### Exercise aim
From the project summary below, set down word for word the part that opens with the words containing "Overall results from" and closes with "for PCB-exposed individuals.".
+++ Text passage
Superfund Research Program

Oxidative Stress and PCB Exposure in Mammalian Cells

Project Leader: Prabhat C. Goswami
Co-Investigators: Douglas R. Spitz, Frederick E. Domann
Grant Number: P42ES013661
Funding Period: 2006 - 2015

Project-Specific Links

Final Progress Reports

Year:   2014  2009 

The research objective for the Oxidative Stress and PCB Exposure in Mammalian Cells project is to determine if oxidative stress regulates polychlorinated biphenyl (PCB)-induced perturbations in cellular proliferation and cytotoxicty in in vitro cultures of human mammary and prostate epithelial cells. Electron paramagnetic resonance spectroscopy measurements of MCF-10A human mammary epithelial cells incubated with 2-(4-chlorophenyl)benzo-1,4-quinone (4-Cl-BQ), a metabolite of PCB-3, demonstrated the formation of a semiquinone radical, suggesting that redox-cycling of 4-Cl-BQ can induce oxidative stress. In addition PCB-induced oxidative stress was associated with an increase in the frequency of micronuclei and phosphorylated histone H2AX, both markers of DNA damage. Treatment of cells with catalase blunted the PCB-induced increase in micronuclei frequency and H2AX phosphorylation. These results were consistent with a significant PCB-induced inhibition in cell proliferation and an increase in clonogenic cell killing being mediated by metabolic production of hydrogen peroxide.

Additional studies showed that exponentially growing asynchronous cultures of human MCF-10A breast and RWPE-1 prostate epithelial cells incubated with daily replenishment of media containing three micro-molar of PCBs (Aroclor 1254, PCB-153, and 4-Cl-BQ) for five days demonstrated increased steady-state levels of intracellular reactive oxygen species (ROS; superoxide and hydrogen peroxide). Microscopic evaluations indicated that PCB-induced superoxide was of mitochondrial origin. Furthermore, cells incubated with 4-Cl-BQ exhibited a significant increase in Mn-superoxide dismutase activity in MCF-10A cells, while RWPE-1 cells showed an increase in CuZn-superoxide dismutase activity. The increase in the superoxide levels may have stimulated the activity of superoxide dismutase to cope with the oxidative stress. Finally, treatment with a thiol antioxidant (N-acetyl-L-cysteine) or antioxidant enzymes (pegylated-CuZnSOD+catalase) following PCB exposure inhibited the toxicity of PCBs, supporting the hypothesis that oxidative stress was causally related to PCB-induced cytotoxicity and could be mitigated using antioxidants following exposure.

Overall results from this project suggest that cellular ROS can be a significant factor in PCB-induced cytotoxicity and that application of antioxidants after PCB exposure could be a viable redox-based countermeasure for PCB-exposed individuals.
++++++
+++ Dataset extract
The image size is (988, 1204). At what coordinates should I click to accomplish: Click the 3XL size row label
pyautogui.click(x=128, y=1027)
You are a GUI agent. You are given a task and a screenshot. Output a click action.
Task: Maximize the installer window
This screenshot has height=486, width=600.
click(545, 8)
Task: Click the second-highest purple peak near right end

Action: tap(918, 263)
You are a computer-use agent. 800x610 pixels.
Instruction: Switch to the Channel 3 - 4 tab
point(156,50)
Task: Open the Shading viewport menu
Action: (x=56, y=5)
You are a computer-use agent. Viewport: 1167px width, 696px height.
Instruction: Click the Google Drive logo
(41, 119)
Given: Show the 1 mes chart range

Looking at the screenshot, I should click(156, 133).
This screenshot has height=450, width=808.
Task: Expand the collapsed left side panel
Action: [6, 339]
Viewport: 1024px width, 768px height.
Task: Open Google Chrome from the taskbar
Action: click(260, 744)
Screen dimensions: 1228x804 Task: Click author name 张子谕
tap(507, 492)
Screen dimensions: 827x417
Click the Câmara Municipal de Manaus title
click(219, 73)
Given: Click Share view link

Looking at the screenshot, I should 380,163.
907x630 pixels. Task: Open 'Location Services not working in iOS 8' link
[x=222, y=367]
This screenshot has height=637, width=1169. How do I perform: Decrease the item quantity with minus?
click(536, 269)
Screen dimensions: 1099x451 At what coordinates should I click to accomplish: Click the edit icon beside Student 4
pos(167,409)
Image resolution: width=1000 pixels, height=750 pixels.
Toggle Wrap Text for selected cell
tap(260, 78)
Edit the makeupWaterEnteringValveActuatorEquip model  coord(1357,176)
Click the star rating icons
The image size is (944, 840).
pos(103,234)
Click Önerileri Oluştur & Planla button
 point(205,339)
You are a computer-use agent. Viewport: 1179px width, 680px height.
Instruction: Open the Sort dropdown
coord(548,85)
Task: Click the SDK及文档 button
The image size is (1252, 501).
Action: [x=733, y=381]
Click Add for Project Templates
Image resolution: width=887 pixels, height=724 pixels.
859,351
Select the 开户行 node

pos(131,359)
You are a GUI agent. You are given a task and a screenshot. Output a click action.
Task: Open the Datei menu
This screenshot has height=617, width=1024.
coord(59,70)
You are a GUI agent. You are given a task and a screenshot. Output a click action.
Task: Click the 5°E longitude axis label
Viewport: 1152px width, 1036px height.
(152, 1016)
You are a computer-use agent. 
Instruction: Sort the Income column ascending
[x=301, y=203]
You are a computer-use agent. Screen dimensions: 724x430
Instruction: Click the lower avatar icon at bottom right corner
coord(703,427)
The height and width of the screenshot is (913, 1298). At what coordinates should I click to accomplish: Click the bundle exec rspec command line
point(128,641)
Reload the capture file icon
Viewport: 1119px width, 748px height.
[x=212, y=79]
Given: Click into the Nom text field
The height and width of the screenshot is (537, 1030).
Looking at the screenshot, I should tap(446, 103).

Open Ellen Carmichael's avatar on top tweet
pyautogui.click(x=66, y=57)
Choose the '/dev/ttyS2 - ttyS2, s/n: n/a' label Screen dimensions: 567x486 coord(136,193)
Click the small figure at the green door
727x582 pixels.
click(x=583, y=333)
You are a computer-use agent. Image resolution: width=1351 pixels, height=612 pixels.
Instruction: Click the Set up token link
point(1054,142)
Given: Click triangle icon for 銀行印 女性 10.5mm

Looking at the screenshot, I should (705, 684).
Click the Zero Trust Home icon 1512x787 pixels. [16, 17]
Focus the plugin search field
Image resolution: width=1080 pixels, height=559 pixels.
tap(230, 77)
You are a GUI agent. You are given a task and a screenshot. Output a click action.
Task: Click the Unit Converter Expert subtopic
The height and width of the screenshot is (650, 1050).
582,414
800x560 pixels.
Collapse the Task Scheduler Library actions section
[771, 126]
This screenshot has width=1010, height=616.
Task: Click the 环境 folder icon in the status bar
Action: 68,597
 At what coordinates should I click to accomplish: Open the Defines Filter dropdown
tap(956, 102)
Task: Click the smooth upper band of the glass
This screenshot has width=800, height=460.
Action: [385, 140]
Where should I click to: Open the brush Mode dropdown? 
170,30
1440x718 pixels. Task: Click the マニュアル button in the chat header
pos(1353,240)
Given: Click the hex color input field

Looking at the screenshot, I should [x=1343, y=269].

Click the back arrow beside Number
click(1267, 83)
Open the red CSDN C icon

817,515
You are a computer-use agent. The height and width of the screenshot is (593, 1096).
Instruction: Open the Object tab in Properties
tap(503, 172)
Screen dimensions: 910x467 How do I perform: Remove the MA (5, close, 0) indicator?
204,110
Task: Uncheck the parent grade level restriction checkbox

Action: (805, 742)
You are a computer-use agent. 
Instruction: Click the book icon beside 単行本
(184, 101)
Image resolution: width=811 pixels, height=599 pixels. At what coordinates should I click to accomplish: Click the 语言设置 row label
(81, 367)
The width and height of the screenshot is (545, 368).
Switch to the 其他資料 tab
++++++
### Answer to this task
Overall results from this project suggest that cellular ROS can be a significant factor in PCB-induced cytotoxicity and that application of antioxidants after PCB exposure could be a viable redox-based countermeasure for PCB-exposed individuals.